映画を観てから虐待やいじめのシーンのフラッシュバックが何度も起こってしまい、辛くて参加できるか不安だったといった声もありました。
一方で、終始客観的に見ることができて、社会の課題ー「迷惑をかけないことが良いとされていることとか」ーについて感じるところがあった、といった方も。
印象的だった話をいくつか紹介すると・・
・当事者たちを自分ごとのように感じてしまった。自分は運よく一般人としてここにいる
・自分の気持ちを知ること、気持ちを表現できる経験が子どもの時から必要
・読書、演劇、映画といった芸術が気持ちを知ること、想像・創造の力を育むのでは
・自己表現や主体性を引き出すような働きかけが社会の中に存在しない問題
・普通に暮らしてる大人たちでも「自分の気持ち」がわからない人はたくさんいる
・罪と罰とは・・罰には即効性はあるが長期的にみて効果ないのでは
・TCプログラムを広げるのはコスト的・人員的なハードルが高そう
・TCを経て社会に戻った彼らを受け入れる準備が私たちにあるか
などなど、、
多岐にわたる話題が出ました。
●映画の感想
私個人の感想として、とても語りつくせないのですが、、二つ書きます。
・男女の非対称性
この映画は男子刑務所が舞台であり、登場人物はほとんどが男性。(TCプログラムの支援者として女性が出て来る)
一方で、映画の最後に「虐待の連鎖を止めたいすべての人へ」(←うろ覚えですが)というメッセージの後、エンドロールが出てくると監督はじめ、この映画の支援者名を見るとほとんどが女性のように感じられました。
そしてちょっと調べたら、刑法犯で検挙される人の8割が男性、入居受刑者の9割が男性、らしいです。(犯罪白書より)
これって、なんなのだろう、、と。
この映画の中で語られるように、幼少期の被虐待経験やいじめ被害など、被害者になったことで加害行為に繋がるというのはあるのだろうけれど、、(もちろん被虐待の経験者が皆加害するわけではない)
きっと被害経験でいうと女性も同じくらい受けているのではないか。
それでも刑法を犯すのは圧倒的に男性なのですね。

▶ [提供情報]:

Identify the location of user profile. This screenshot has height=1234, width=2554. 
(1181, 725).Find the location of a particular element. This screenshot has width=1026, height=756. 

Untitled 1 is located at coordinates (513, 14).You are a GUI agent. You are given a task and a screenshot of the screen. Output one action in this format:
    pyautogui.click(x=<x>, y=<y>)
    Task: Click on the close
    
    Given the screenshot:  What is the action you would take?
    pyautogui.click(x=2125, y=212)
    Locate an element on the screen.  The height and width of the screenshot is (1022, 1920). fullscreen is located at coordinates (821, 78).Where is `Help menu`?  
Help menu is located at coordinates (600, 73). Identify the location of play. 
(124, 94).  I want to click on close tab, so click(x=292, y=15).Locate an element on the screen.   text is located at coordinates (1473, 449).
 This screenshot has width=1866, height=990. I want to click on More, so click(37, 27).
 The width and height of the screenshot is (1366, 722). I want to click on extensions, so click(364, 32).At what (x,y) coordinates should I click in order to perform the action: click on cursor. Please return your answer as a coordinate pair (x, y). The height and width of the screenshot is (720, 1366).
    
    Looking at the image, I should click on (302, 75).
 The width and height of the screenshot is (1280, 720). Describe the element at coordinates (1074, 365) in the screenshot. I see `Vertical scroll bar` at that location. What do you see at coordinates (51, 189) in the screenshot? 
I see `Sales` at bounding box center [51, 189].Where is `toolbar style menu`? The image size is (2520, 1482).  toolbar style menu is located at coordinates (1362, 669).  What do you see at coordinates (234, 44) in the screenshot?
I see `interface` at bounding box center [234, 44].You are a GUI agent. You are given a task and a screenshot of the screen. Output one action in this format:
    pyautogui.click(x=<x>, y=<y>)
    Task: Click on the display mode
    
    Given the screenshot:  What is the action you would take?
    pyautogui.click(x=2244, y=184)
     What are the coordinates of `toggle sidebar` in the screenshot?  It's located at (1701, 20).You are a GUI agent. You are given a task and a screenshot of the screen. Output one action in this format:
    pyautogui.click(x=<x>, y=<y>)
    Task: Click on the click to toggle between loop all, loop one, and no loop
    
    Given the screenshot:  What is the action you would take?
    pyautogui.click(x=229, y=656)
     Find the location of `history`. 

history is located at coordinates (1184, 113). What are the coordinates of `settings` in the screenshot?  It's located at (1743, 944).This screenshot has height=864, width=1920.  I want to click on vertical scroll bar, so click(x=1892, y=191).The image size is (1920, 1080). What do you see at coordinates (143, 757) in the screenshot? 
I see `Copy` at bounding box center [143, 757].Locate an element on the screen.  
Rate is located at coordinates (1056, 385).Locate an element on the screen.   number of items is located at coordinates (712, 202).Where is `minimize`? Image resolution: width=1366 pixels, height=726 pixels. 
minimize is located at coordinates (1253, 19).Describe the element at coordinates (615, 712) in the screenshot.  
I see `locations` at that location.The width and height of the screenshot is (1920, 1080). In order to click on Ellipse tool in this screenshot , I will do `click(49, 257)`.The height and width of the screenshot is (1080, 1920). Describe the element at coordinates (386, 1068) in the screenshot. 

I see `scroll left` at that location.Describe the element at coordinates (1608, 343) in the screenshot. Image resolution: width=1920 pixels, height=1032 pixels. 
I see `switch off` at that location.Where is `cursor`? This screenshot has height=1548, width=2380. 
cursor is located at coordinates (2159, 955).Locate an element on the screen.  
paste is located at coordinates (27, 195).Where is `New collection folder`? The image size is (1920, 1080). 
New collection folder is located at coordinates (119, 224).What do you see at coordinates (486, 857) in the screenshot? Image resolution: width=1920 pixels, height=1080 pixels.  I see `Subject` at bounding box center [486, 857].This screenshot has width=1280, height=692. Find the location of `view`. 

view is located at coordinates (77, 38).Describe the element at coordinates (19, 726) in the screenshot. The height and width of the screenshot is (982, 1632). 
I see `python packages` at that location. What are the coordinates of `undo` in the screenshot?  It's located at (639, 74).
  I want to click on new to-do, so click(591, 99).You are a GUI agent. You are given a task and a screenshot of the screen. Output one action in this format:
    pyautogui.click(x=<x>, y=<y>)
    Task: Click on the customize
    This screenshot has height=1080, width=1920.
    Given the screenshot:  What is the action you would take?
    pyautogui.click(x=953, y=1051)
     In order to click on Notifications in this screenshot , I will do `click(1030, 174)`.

▶ [課題 A]:
映画についての掲載文に基づき、次の問いに答えてください。
(i) この映画の舞台はどこですか。
(ii) 犯罪白書によると、刑法犯で検挙される人の何割が男性ですか。
(iii) TCプログラムを広げるうえでのハードルは、どのような点で高そうだと述べられていますか。
▶ [課題 B]: 映画の感想会と男女の非対称性について述べた掲載文を、最後の文の後から書き継いでください。

▶ [記述回答 A]:
(i) 男子刑務所です。
(ii) 8割です。
(iii) コスト的・人員的な点です。

▶ [記述回答 B]:
男性ホルモンは攻撃性が高いといった話を聞くこともありますが、男性への「弱みを見せてはいけない」「『男らしく』しなければ」といった抑圧もあるのかも、、。
(虐待を受けた女性たちの生きる道もまた困難が多いと考えつつ、、)
心理職も含めケアを担う職業は女性が多い業界ですが、この映画の成り立ちにおいても、男性たちの加害性をいかに更生しうるか女性たちが主体となって取り組んでいる、という構造が現れているように感じられました。
男社会で生じた男たちの問題のケアをここでも女たちがしているのか?などと感じたのでした。
(これについてはまだまだ語りたいですが今回はこの辺で)
・感情を知ることの難しさ
私はキャリアカウンセラーとしていろんな社会人にお話を伺う中で、「自分がどうしたいかわからない」という人に時々出会います。
この映画の中でも「自分の感情を感じられない」といった言葉が何度か聞かれました。
そして「その気持ちを感じても大丈夫にならないと、感じられないもの」という話もありました。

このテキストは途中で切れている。